El estado de Guanajuato se posicionó en el primer lugar nacional de hospitalizaciones por intoxicación aguda de alcohol, con miles de personas que terminaron la celebración conectadas a sueros y bajo la mirada preocupada de médicos y familiares.
Lo que comienza como convivencia y música se transforma en un traslado de emergencia, con síntomas que van desde vómitos persistentes y deshidratación hasta pérdida de conciencia y riesgo respiratorio.
En ciudades como Salamanca, León, Celaya e Irapuato, los hospitales reportan ingresos diarios de jóvenes y adultos que no supieron decir basta. La cifra crece año con año, dejando en evidencia que las campañas de prevención no han logrado frenar el exceso.

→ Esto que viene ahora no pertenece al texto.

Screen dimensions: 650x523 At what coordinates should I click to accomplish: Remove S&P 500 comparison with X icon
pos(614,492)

Los especialistas advierten que la intoxicación aguda puede dejar secuelas en hígado, riñones y sistema nervioso, además de aumentar la vulnerabilidad a accidentes y episodios de violencia, detrás de cada caso hay una historia de exceso, un traslado en ambulancia y una lección que aún no termina de aprenderse.

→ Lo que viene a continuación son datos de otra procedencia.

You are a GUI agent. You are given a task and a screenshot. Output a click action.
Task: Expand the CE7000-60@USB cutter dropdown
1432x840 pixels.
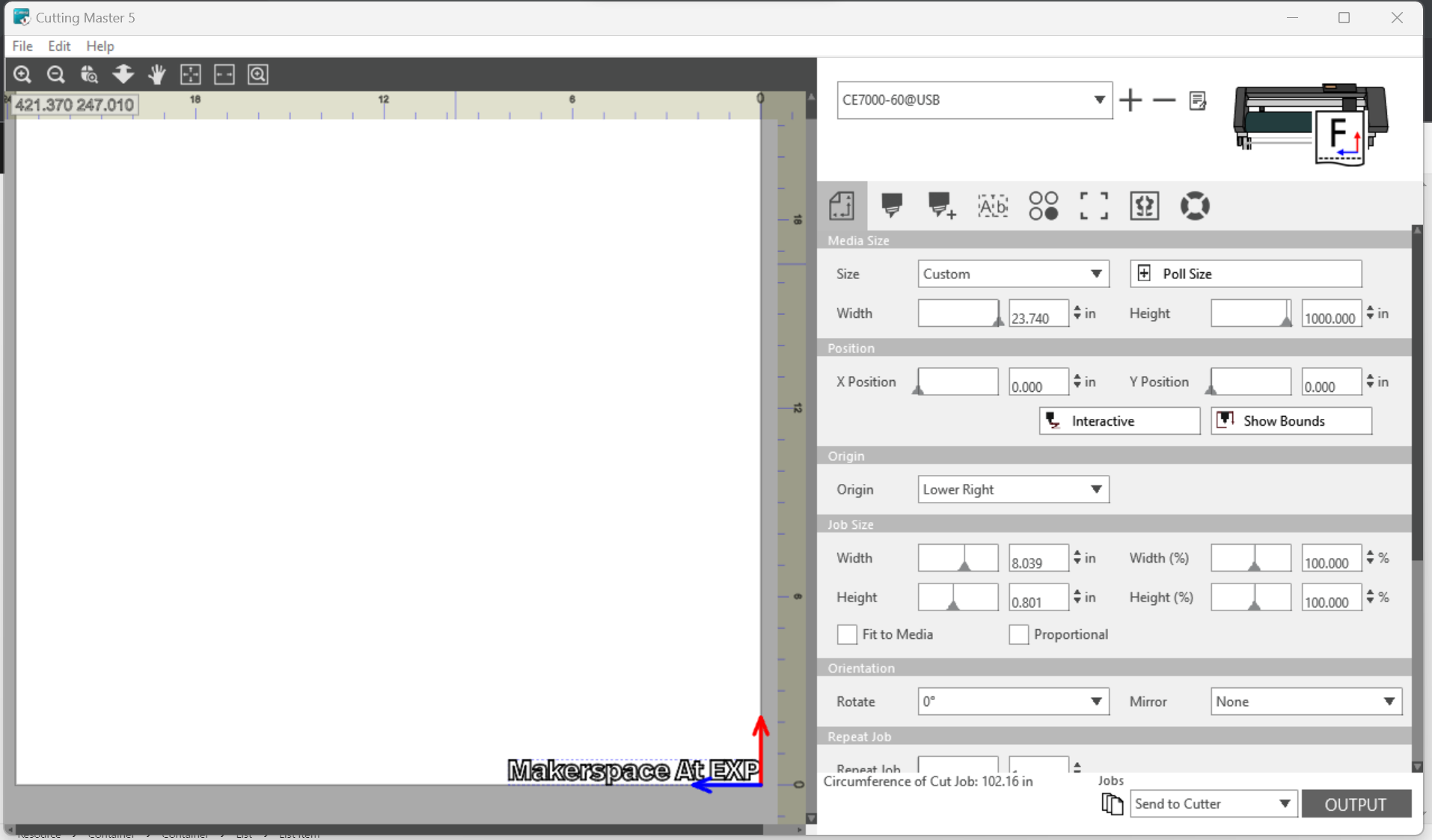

Las entidades gubernamentales que regulan la salud, recomiendan ante una congestión alcohólica, llamar al sistema de emergencias 911, mientras esperan el arribo de una unidad médica, poner de lado (Posición Lateral de Seguridad – PLS) para evitar que se ahogue con el vómito, no inducir el vómito y mantener abrigada y vigilada a la persona, intentar mantenerla alerta, darle líquidos claros y alimentos ligeros y evitar darle más alcohol o cafeína.

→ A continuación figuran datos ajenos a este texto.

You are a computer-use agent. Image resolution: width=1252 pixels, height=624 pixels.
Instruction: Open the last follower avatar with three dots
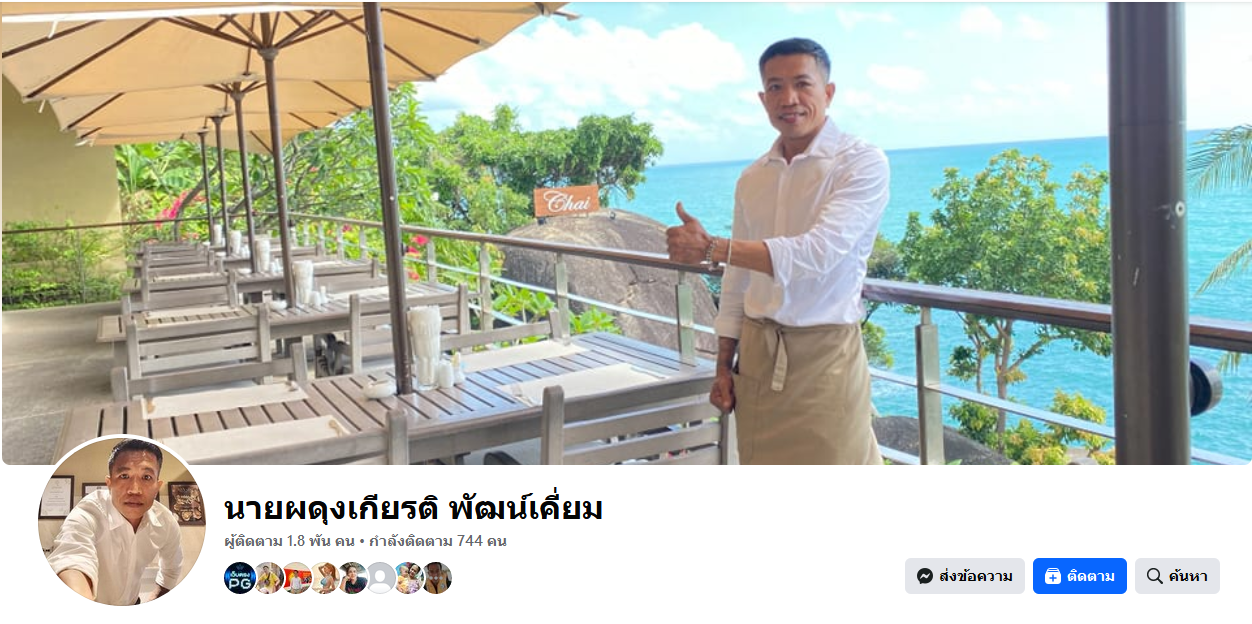click(436, 578)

En cuanto a los padres de familia, la recomendación para hablar con su hijo sobre el alcohol, es mantener la calma, no juzgar y escuchar activamente, centrándose en su salud y seguridad, no en castigos, buscando momentos oportunos y manteniendo la comunicación abierta y frecuente, expresando sus preocupaciones sobre los riesgos sin culpar, y buscando ayuda profesional si es necesario.